Answer
The solutions are $x = -5, \dfrac{5 - 5i\sqrt {3}}{2}, \text{ and } \dfrac{5 + 5i\sqrt {3}}{2}$.
Work Step by Step
We see that $x^3 + 125 =x^3+5^3$ is a sum of two cubes. We can factor using the formula:
$a^3+b^3=(a + b)(a^2 - ab + b^2)$
We plug in the values, where $a = \sqrt[3] {x^3}$ (or $a = x$) and $b = \sqrt[3] {125}$ (or $b = 5$):
$(x + 5)(x^2 - 5x + 25) = 0$
Use the Zero-Product Property by equating each factor to zero, then solve each equation.
First factor:
$x + 5 = 0$
$x = -5$
Second factor:
$x^2 - 5x + 25 = 0$
We cannot factor this polynomial, so we resort to using the quadratic formula, which is $x = \dfrac{-b \pm \sqrt {b^2 - 4ac}}{2a}$ where $a=1, b=-5,$ and $c=25$.

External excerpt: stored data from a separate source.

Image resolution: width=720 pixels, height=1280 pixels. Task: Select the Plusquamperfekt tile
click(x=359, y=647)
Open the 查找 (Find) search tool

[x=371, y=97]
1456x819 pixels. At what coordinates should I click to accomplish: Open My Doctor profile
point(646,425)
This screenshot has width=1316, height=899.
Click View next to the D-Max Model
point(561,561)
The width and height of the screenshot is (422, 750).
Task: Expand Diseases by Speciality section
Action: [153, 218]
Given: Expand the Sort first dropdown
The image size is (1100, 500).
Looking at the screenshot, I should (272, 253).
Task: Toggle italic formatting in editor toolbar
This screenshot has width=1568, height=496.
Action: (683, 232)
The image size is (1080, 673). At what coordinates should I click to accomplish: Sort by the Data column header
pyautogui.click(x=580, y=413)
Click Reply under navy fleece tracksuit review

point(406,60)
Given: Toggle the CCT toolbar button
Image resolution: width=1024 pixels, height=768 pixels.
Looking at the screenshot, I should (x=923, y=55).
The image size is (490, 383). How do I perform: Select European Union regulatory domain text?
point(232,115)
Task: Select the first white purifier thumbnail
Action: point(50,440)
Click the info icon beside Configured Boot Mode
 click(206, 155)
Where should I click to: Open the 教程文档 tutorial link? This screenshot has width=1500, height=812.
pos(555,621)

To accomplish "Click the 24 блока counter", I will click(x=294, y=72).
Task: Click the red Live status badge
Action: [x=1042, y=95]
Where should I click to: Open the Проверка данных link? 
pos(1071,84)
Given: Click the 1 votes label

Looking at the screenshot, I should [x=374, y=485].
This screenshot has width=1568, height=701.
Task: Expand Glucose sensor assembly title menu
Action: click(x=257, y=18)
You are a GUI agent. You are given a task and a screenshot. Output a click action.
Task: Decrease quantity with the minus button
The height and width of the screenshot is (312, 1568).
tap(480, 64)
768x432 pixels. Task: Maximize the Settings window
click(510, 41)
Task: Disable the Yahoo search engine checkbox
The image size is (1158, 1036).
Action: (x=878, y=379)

$x = \dfrac{-(-5) \pm \sqrt {(-5)^2 - 4(1)(25)}}{2(1)}$
$x = \dfrac{5 \pm \sqrt {25 - 100}}{2}$
$x = \dfrac{5 \pm \sqrt {-75}}{2}$
The number $-75$ can be factored as $-25(3)$:
$x = \dfrac{5 \pm \sqrt {(-25)(3)}}{2}$
We can take out $-25$ from the radical because the square root of $-25$ is $5i$:
$x = \dfrac{5 \pm 5i\sqrt {3}}{2}$
The solutions are $x = -5, \dfrac{5 ± 5i\sqrt {3}}{2}$.